Moin zusammen, ich bin gerade über den Artikel zur Vorabpauschale ETF 2026 gestolpert und muss ehrlich sagen, dass mich das Thema jedes Jahr aufs Neue nervt. Ich bespare seit ein paar Jahren meinen MSCI World ETF und hab mittlerweile einen ganz ordentlichen Betrag drin, aber diese Vorabpauschale ist für mich immer noch so ein Punkt, wo ich mir nicht sicher bin, ob ich alles richtig mache.

Die Sache ist ja, dass die Vorabpauschale fällig wird, auch wenn man gar nichts verkauft hat. Das heißt, ich muss Steuern zahlen auf unrealisierte Gewinne, was sich für mich als Verkäufer erstmal komisch anfühlt. Normalerweise zahlt man doch erst, wenn man was verkauft hat, oder? Meine Bank zieht das zwar automatisch ab, aber ich frage mich, ob ich da genug Liquidität auf dem Verrechnungskonto haben muss.

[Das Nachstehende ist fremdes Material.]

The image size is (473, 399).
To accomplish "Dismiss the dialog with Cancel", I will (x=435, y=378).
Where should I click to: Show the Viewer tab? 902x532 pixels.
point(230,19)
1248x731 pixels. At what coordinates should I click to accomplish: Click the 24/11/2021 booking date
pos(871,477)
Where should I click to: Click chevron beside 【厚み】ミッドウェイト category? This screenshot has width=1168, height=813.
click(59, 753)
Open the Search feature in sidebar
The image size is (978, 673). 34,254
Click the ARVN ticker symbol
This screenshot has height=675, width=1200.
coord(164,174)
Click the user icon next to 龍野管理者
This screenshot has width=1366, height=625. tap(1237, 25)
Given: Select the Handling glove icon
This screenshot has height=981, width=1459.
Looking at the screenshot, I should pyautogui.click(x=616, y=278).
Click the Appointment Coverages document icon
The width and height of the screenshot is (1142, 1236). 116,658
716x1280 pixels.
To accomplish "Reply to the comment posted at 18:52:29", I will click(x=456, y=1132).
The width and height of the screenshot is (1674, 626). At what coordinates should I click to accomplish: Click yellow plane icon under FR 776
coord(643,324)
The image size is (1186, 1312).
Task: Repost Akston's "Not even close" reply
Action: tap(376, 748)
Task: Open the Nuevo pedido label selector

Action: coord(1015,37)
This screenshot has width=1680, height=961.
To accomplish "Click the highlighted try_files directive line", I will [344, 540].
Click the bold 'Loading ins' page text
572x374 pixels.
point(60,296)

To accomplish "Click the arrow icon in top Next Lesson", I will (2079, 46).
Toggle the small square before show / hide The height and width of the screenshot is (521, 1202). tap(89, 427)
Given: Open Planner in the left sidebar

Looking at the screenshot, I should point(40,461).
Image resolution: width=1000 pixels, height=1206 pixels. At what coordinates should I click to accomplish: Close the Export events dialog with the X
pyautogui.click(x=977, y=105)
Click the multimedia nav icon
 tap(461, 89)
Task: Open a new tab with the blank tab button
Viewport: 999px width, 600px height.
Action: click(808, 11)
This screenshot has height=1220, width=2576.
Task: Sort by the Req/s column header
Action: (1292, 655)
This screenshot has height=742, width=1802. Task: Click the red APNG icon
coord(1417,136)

Letztes Jahr hatte ich da eine komische Abbuchung im Januar und musste erstmal nachrechnen, was das eigentlich war.

Wie macht ihr das konkret? Legt ihr extra Geld zurück für die Vorabpauschale oder lasst ihr einfach genug auf dem Verrechnungskonto liegen? Und bei größeren Depots, sagen wir mal über 100.000 Euro, wird das ja dann auch eine ordentliche Summe. Rechnet ihr das vorher durch oder seid ihr da entspannter? Ich würde gerne wissen, wie andere Anleger damit praktisch umgehen, weil ich den Eindruck habe, dass viele das Thema unterschätzen.